Reputation: 1173
I have been trying to figure out how installers work and how they bundle everything into one executable file and how to create my own. I have tried using a hex editor called HxD which allows you to export the current hex-dump of a file into a .c
source file with an array containing the hex dump that looks like the below.
Excited, I tried to write the file using some simple C++ code:
ofstream newbin("test.exe", ios::binary);
newbin << hex << rawData;
newbin.close();
... and then tried to run it.
After some further research it turns out that my little program is only writing the MZ.

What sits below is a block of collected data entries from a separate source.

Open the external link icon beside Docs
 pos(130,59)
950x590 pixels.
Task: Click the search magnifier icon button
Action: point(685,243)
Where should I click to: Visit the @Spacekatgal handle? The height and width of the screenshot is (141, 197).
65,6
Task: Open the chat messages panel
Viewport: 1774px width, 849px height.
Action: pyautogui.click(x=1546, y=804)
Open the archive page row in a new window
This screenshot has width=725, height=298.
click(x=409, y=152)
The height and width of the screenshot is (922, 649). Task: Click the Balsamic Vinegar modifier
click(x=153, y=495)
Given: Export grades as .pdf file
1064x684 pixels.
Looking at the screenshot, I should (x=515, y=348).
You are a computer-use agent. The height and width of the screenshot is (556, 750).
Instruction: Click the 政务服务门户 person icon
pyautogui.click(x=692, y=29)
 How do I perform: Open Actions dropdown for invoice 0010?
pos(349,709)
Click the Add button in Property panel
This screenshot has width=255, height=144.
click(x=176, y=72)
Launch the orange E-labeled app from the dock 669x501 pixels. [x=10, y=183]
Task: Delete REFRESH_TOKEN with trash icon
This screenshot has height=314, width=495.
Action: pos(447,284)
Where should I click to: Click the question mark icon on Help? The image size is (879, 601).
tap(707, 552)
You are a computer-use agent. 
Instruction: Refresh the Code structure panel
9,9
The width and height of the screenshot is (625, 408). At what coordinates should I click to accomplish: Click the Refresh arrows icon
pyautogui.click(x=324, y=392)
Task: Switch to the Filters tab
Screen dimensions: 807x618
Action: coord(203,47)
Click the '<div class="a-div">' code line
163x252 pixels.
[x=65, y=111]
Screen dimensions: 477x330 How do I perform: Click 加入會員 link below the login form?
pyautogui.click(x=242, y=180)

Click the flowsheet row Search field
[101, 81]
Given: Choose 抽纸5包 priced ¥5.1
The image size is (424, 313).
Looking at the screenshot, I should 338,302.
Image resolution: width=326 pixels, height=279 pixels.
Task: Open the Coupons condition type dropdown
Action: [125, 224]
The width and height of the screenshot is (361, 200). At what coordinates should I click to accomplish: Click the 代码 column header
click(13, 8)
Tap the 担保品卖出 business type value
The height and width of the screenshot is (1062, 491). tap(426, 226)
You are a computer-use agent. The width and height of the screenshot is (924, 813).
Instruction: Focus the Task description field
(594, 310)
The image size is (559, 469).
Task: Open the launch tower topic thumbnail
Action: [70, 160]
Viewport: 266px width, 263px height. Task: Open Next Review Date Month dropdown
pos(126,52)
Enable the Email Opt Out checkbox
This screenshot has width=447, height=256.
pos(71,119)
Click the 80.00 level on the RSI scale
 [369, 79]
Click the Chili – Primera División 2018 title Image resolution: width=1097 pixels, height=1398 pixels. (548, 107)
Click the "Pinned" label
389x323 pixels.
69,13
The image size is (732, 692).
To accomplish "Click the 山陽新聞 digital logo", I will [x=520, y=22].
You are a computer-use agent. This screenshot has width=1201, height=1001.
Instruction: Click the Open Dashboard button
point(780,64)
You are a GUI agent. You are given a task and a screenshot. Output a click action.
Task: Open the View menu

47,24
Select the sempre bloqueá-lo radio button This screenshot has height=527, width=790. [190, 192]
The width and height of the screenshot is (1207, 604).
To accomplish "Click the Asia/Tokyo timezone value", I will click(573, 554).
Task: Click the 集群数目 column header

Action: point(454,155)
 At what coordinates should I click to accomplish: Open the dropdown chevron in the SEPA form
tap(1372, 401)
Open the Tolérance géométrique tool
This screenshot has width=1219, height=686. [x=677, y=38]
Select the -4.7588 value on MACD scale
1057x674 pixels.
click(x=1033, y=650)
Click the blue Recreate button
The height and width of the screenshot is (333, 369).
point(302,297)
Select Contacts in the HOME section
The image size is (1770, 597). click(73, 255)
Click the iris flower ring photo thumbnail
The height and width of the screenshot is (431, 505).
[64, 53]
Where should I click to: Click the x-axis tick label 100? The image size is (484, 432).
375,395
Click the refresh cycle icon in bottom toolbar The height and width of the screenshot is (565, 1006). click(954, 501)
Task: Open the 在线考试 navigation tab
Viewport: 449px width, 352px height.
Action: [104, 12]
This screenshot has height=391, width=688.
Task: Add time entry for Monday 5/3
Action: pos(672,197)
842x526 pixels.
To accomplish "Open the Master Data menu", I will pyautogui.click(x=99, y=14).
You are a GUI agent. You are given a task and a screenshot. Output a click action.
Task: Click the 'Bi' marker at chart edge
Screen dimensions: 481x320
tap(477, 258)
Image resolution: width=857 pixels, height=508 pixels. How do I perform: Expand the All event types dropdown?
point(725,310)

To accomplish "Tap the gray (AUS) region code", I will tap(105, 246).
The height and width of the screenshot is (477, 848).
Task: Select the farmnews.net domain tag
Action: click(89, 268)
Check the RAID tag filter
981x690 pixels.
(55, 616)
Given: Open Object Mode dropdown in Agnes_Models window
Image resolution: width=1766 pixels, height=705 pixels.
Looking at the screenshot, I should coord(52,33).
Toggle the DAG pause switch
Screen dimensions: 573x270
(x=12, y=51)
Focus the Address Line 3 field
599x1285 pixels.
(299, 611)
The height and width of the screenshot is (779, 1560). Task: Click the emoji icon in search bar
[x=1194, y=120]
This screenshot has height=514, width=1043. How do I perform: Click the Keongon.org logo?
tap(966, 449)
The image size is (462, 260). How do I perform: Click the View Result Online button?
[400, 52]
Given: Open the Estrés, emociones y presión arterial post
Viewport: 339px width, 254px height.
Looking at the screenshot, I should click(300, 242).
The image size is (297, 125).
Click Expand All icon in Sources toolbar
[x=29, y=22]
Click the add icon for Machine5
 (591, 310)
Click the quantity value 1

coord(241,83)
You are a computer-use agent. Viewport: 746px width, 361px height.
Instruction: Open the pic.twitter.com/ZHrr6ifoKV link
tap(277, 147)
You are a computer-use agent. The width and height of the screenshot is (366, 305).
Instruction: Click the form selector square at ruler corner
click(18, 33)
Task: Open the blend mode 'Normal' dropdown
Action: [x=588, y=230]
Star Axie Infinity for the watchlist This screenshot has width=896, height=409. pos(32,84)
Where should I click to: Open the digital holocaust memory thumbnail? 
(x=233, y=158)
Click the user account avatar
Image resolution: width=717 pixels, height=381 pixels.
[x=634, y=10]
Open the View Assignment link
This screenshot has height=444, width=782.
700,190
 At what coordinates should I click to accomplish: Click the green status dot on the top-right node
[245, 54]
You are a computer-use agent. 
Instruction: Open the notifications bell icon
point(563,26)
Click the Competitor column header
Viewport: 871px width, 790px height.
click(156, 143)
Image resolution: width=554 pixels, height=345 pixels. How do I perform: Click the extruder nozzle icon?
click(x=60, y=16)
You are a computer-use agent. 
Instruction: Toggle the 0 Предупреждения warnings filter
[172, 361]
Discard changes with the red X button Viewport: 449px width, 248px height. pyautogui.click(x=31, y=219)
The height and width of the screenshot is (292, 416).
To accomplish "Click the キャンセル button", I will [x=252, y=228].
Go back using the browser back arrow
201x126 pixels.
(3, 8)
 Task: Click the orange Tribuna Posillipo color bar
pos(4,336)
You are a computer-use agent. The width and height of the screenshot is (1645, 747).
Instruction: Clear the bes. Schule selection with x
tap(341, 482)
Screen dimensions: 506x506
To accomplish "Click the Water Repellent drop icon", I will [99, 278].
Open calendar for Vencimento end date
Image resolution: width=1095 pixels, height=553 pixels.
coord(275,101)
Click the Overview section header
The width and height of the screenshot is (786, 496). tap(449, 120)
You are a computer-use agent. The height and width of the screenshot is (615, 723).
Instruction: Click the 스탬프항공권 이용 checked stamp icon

header which PE files use in windows and excluding the rest of the code. The executable that is created has a hex-dump of 4D 5A 90
or in ASCII MZ.
. Is this a fault in my coding? Why won't it write the hex data? Would I need to use some lower-level writing tool or assembly? If so, are there any C/C++ libraries that allow me to write at such a level? Thanks!
Upvotes: 1
Views: 2091
Reputation: 11868
A better approach to storing binary data is to use resources. Menus, icons, bitmaps are stored in resources.
You can create a custom resource and use FindResource
function, LoadResource
, and then LockResource
to map it into memory.
Then you can do whatever you want with the data, and of course write it to a file.
Installers usually use something like this rather than embedding lots binary data in the source code. This approach has other advantages:
Additionally, you should better use specialized tools for creating installers.
Upvotes: 1
Reputation: 554
rawData
is a char*
and is interpreted as a character string by the streaming operator, which is terminated by the first 0x00
byte it encounters.
For binary writing, you are best off using the
ostream& write(const char*, int);
method, leading to
newbin.write(rawData, 65536);
Assuming 65536 is the actual used size of the buffer.